_Saved entries_:
= Beginning of Section =

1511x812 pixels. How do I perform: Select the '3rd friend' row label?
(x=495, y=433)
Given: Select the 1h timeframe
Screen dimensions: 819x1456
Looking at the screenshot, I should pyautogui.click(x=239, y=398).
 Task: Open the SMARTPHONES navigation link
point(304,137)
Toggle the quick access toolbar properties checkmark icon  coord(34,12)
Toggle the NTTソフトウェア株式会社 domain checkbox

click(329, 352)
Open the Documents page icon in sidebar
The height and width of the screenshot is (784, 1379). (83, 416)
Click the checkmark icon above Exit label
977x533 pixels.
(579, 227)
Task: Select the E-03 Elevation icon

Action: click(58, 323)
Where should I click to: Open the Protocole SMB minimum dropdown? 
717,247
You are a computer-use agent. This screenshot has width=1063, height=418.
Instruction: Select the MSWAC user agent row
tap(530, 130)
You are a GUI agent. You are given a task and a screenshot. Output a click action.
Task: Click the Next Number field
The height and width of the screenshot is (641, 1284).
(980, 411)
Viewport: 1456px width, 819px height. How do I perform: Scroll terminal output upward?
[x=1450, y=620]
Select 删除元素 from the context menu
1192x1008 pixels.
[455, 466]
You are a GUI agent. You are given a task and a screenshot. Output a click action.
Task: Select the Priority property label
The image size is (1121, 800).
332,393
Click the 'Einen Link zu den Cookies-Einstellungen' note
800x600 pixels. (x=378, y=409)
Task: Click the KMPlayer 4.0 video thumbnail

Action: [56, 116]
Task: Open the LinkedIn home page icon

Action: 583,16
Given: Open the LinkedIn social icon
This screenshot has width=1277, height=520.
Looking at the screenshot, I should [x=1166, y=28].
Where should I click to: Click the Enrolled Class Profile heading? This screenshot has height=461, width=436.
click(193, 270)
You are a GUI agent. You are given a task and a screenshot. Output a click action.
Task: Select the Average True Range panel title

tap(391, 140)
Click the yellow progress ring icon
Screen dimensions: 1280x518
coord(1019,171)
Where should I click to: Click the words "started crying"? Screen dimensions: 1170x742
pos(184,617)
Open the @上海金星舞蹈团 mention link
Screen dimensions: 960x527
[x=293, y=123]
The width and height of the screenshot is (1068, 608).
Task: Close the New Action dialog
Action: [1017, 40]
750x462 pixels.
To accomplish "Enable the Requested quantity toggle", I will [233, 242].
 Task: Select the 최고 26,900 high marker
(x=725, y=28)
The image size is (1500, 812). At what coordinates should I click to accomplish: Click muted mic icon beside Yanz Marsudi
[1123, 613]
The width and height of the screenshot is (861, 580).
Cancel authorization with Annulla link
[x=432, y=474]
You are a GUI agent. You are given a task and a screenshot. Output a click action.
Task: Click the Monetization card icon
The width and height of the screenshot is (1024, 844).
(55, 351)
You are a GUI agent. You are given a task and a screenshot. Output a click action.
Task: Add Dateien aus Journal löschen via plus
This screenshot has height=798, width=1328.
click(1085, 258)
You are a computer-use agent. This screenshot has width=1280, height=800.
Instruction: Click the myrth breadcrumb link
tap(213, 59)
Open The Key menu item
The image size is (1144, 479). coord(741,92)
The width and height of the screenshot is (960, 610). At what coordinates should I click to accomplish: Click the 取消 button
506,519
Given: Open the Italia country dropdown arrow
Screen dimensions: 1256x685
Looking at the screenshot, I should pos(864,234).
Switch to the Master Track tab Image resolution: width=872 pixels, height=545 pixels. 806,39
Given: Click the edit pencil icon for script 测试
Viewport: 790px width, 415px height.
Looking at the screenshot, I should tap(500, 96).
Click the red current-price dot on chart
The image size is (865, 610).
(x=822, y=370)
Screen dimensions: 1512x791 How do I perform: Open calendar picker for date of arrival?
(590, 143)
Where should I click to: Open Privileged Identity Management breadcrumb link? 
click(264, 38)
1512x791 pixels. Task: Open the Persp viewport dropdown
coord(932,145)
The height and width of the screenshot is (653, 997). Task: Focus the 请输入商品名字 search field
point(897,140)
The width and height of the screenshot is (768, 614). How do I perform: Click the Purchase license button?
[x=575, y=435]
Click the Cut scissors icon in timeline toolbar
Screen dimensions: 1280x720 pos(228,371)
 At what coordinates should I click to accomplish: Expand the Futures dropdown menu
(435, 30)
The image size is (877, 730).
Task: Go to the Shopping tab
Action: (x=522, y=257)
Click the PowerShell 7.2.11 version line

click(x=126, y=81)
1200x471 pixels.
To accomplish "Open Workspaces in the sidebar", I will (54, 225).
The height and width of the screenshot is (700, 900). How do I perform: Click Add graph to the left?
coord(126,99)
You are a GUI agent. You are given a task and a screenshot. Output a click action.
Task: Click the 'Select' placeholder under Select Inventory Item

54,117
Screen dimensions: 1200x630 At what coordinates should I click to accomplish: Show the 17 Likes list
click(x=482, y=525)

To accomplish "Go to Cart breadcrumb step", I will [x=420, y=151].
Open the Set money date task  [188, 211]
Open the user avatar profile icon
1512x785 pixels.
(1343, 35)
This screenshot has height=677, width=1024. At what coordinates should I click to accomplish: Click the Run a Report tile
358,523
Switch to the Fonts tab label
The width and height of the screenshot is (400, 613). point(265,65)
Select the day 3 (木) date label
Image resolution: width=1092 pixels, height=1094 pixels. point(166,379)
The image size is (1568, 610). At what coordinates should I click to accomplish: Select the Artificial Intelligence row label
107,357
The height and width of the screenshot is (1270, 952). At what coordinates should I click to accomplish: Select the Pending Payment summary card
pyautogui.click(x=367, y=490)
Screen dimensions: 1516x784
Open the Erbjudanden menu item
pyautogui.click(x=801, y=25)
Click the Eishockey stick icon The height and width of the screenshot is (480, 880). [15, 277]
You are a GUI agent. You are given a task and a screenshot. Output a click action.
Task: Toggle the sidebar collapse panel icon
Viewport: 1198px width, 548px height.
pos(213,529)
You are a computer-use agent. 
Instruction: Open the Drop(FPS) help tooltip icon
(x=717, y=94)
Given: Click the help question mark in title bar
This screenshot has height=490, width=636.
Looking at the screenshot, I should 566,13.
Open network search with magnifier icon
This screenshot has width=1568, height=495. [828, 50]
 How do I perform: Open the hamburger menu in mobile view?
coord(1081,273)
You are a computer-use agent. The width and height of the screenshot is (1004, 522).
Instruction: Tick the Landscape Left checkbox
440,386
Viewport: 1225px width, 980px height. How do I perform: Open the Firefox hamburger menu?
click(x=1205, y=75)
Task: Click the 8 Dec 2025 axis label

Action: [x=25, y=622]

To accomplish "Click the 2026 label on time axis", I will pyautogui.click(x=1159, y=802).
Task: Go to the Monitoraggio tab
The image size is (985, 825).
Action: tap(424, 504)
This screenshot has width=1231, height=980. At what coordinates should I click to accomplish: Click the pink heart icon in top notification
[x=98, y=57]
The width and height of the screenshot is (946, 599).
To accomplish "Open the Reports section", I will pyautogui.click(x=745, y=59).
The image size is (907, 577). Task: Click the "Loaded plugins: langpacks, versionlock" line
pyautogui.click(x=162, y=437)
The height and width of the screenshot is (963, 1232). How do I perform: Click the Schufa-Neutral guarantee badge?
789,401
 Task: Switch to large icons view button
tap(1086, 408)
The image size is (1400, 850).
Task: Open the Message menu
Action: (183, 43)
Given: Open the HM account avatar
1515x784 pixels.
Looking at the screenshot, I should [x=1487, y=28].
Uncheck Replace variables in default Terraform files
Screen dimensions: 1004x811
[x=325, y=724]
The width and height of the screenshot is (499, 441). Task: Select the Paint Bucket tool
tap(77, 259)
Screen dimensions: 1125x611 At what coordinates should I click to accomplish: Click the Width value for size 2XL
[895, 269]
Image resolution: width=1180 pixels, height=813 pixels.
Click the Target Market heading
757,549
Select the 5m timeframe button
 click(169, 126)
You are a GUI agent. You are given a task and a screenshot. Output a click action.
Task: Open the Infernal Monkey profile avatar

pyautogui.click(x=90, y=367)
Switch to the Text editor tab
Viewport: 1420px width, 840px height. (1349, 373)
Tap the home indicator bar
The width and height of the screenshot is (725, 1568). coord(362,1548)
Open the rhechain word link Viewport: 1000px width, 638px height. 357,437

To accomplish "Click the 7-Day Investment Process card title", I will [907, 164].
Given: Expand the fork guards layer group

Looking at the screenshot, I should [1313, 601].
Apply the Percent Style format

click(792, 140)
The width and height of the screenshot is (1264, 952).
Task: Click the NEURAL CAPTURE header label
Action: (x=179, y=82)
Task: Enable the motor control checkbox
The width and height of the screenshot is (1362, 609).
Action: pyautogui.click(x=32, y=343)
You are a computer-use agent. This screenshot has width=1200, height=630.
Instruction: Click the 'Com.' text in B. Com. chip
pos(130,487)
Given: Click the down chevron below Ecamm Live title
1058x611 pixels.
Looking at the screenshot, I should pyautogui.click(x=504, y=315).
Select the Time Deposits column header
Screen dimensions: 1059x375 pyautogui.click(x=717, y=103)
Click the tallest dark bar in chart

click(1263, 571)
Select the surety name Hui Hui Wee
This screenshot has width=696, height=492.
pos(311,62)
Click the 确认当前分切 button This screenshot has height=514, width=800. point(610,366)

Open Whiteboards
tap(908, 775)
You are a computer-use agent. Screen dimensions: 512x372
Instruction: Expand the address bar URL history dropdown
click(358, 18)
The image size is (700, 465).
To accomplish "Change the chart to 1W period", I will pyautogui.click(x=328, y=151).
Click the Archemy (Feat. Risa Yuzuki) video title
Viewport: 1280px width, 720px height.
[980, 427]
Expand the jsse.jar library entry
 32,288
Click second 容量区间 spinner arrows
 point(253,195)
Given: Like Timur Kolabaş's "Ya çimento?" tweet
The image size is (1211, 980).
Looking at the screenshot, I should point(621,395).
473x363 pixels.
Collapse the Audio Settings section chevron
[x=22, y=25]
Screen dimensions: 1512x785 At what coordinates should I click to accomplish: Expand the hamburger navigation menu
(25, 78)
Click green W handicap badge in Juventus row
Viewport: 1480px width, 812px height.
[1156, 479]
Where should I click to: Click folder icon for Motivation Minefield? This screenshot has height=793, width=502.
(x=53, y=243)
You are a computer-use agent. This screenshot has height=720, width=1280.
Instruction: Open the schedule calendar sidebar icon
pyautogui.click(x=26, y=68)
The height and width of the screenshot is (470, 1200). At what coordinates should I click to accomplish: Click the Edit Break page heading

= End of Section =

_TASK DETAILS_: Give back, verbatim, the lines from the top of the entries above through the line containing "750x462 pixels.".

_ANSWER TO THIS EXERCISE_:
1511x812 pixels. How do I perform: Select the '3rd friend' row label?
(x=495, y=433)
Given: Select the 1h timeframe
Screen dimensions: 819x1456
Looking at the screenshot, I should pyautogui.click(x=239, y=398).
 Task: Open the SMARTPHONES navigation link
point(304,137)
Toggle the quick access toolbar properties checkmark icon  coord(34,12)
Toggle the NTTソフトウェア株式会社 domain checkbox

click(329, 352)
Open the Documents page icon in sidebar
The height and width of the screenshot is (784, 1379). (83, 416)
Click the checkmark icon above Exit label
977x533 pixels.
(579, 227)
Task: Select the E-03 Elevation icon

Action: click(58, 323)
Where should I click to: Open the Protocole SMB minimum dropdown? 
717,247
You are a computer-use agent. This screenshot has width=1063, height=418.
Instruction: Select the MSWAC user agent row
tap(530, 130)
You are a GUI agent. You are given a task and a screenshot. Output a click action.
Task: Click the Next Number field
The height and width of the screenshot is (641, 1284).
(980, 411)
Viewport: 1456px width, 819px height. How do I perform: Scroll terminal output upward?
[x=1450, y=620]
Select 删除元素 from the context menu
1192x1008 pixels.
[455, 466]
You are a GUI agent. You are given a task and a screenshot. Output a click action.
Task: Select the Priority property label
The image size is (1121, 800).
332,393
Click the 'Einen Link zu den Cookies-Einstellungen' note
800x600 pixels. (x=378, y=409)
Task: Click the KMPlayer 4.0 video thumbnail

Action: [56, 116]
Task: Open the LinkedIn home page icon

Action: 583,16
Given: Open the LinkedIn social icon
This screenshot has width=1277, height=520.
Looking at the screenshot, I should [x=1166, y=28].
Where should I click to: Click the Enrolled Class Profile heading? This screenshot has height=461, width=436.
click(193, 270)
You are a GUI agent. You are given a task and a screenshot. Output a click action.
Task: Select the Average True Range panel title

tap(391, 140)
Click the yellow progress ring icon
Screen dimensions: 1280x518
coord(1019,171)
Where should I click to: Click the words "started crying"? Screen dimensions: 1170x742
pos(184,617)
Open the @上海金星舞蹈团 mention link
Screen dimensions: 960x527
[x=293, y=123]
The width and height of the screenshot is (1068, 608).
Task: Close the New Action dialog
Action: [1017, 40]
750x462 pixels.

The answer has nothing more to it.